• Instructions for the task:
Where a line contains the word "will", copy that line from the records below.

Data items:
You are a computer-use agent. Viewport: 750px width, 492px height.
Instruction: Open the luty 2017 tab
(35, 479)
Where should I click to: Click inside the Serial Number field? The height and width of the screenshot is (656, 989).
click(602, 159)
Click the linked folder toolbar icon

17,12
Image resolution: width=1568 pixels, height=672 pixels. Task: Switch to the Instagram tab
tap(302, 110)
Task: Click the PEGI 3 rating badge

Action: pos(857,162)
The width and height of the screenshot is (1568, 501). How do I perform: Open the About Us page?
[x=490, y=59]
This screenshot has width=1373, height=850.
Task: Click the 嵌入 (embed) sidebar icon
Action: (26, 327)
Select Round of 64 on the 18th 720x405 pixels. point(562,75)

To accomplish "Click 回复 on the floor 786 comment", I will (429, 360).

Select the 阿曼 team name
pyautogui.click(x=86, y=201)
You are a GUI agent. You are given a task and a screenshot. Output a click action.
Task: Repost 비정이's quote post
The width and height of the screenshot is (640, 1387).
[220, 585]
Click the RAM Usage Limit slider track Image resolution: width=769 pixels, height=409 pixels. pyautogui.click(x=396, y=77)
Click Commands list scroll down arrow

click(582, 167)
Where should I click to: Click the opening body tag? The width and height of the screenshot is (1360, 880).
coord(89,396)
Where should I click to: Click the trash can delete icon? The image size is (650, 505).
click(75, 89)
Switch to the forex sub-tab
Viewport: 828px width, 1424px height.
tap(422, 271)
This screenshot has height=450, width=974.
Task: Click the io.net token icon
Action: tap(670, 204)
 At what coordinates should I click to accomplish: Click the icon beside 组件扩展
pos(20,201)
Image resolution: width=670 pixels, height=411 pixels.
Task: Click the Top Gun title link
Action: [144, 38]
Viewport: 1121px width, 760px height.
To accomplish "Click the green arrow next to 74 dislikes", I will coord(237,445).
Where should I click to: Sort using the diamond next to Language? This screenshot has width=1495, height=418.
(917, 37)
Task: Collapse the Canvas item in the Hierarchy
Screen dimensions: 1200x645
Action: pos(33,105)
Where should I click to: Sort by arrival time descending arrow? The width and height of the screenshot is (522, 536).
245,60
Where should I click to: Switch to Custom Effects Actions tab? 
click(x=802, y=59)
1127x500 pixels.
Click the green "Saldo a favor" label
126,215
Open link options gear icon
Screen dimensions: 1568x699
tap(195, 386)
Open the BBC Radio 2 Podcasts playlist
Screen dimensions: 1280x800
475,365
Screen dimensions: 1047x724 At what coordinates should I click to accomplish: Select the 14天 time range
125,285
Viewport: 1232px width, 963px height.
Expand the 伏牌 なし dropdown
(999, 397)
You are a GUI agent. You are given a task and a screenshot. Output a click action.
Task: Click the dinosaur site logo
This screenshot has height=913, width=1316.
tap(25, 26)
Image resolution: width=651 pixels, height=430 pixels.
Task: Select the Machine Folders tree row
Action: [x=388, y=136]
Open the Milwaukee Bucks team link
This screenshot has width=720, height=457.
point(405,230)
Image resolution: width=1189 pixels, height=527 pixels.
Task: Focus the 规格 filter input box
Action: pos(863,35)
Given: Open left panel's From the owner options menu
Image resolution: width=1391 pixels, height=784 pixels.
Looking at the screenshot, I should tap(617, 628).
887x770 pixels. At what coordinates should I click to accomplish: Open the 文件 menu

• Output of the exercise:
To accomplish "Click 回复 on the floor 786 comment", I will (429, 360).
To accomplish "Click the green arrow next to 74 dislikes", I will coord(237,445).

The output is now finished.